La remise en cause de l'entreprise en mai 68 est un des enjeux majeurs du conflit et pourtant il est le moins discuté et le plus lent à se mettre en place. Les grèves ouvrières réunissent 8 à 9 millions de personnes et ne sont pas initiées par les syndicats. Il s'agit là d'une critique en profondeur d'un modèle d'entreprise bureaucratique et rationnel qui ne satisfait plus.
Qu'est-ce que le modèle bureaucratique et rationnel?
Pierre-Eric Tixier, sociologue des organisations nous explique: "Les entreprises de l'époque reposent sur une segmentation des activités et de la main d'oeuvre. Les ouvriers spécialisés (les fameux OS) sont considérés uniquement comme des exécutants. Les choix sont faits par le "service des méthodes" et le rôle des contre maître est uniquement de faire respecter les consignes. Ceci leur vaudra le surnom de garde chiourme emprunté au langage des galères." Dans cette organisation, les syndicats font le pont entre la direction et les ouvriers. Le syndicat majoritaire à l'époque, la CGT, propose une analyse unifiante (marxiste) de la classe ouvrière. Ceci cadre mal avec le désir d'auto-gestion et d'autonomie et l'individualisme portés par le printemps 68.
Et les patrons dans tout ça?
D'après M. Tixier, eux aussi remettent en cause l'organisation rationnelle. "En 1968 et dans les années qui suivent, on connaît une période de plein emploi. Dans ce contexte les patrons font face à un fort turn over de leurs ouvriers ainsi qu'un fort absentéisme. Ceci va les amener à se questionner, eux aussi, sur le modèle taylorien de l'entreprise."
De là vont naître des réflexions sur les conditions de travail (peu portées par la CGT qui s'intéresse plus aux salaires) avec notamment la création d'une Agence Nationale pour l'Amélioration des Conditions de Travail en 1973 et d'une agence européenne sur le même thème en 1975. Et pourtant aujourd'hui encore le suicide et le malaise au travail sont très répandu.

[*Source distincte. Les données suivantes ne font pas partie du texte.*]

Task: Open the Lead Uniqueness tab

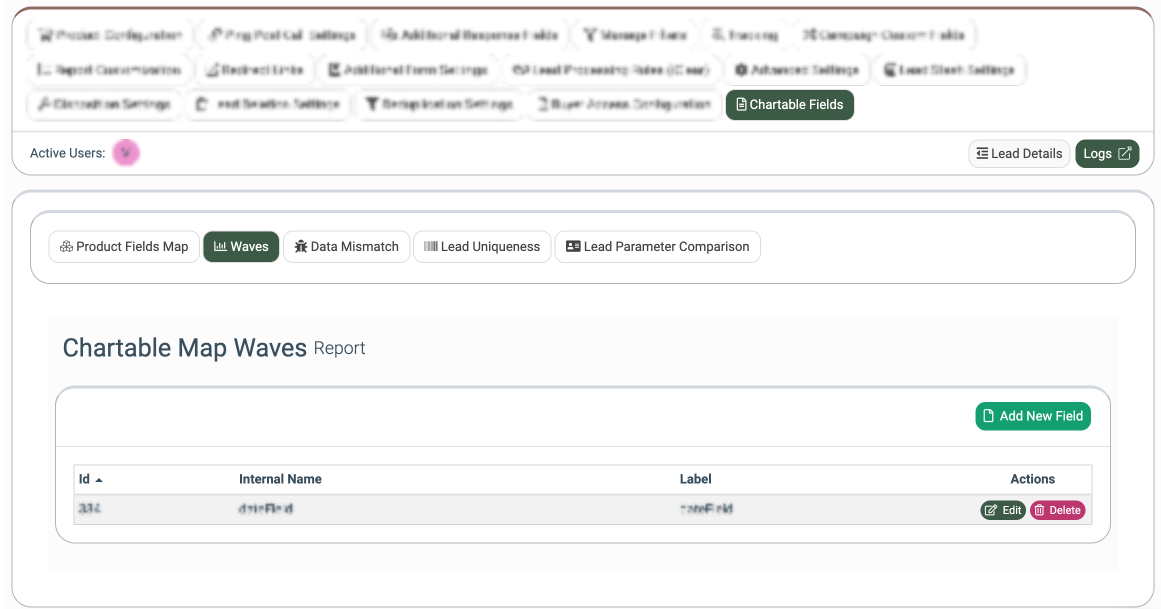Action: tap(481, 247)
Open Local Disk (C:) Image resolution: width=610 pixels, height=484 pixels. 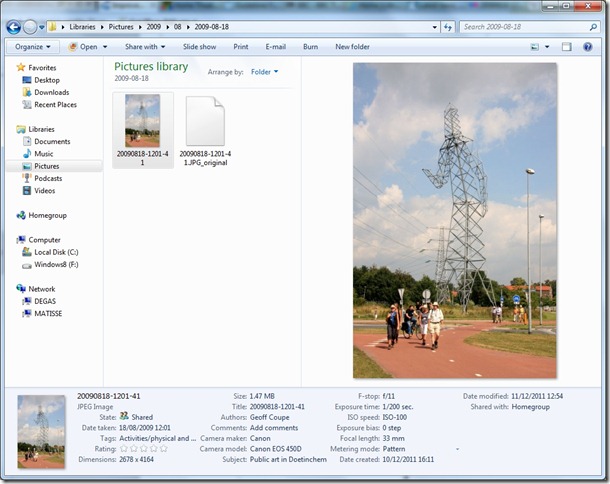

"Le mouvement de 68 est invitation à la réflexion sur les modes d'organisation du travail. Il traduit une remise en cause des formes d'organisation dites rationnelles mais il ne propose pas d'idéologie substitutives. Il soutien le développement de nouveaux processus de production et cela prend du temps, précise le sociologue." Les initiatives qui vont naître déclinent quelques thèmes récurrents
- donner plus de polyvalence aux ouvriers
- donner plus d'autonomie aux acteurs
- reconnaître le syndicalisme
- étendre la formation continue
On expérimente des formes d'organisations mixtes comme par exemple le "créatif à temps partiel",
l'ouvrier se voit demander son avis pour améliorer les chaines de
productions, on fait descendre la prise de responsabilité plus bas dans
l'échelle hiérarchique de l'entreprise...
On voit bien que certaines de ces problématiques sont toujours d'actualité. Mai 68 a soulevé un problème qui reste à régler.
L'amélioration de la vie au travail ne passe pas seulement par une remise en cause du mode de production, à l'instar des étudiants, les ouvriers veulent profiter le la vie, de la liberté et de la paix, bref "ne pas perdre sa vie à travailler" selon Pierre-Eric Tixier.
Ainsi des entreprises de service aux employés ont vu le jour et des patrons ont pris des intiatives pour le bien être de leurs employés. Cependant comme pour la refonte du modèle organisationnel, ceci a pris du temps. "Nous sommes héritiers de mai 68 sur les idées (l'épanouissement personnel) mais les héritiers des années 90 pour la mise en pratique, Stéphanie Cardot Directrice Générale de To Do Today."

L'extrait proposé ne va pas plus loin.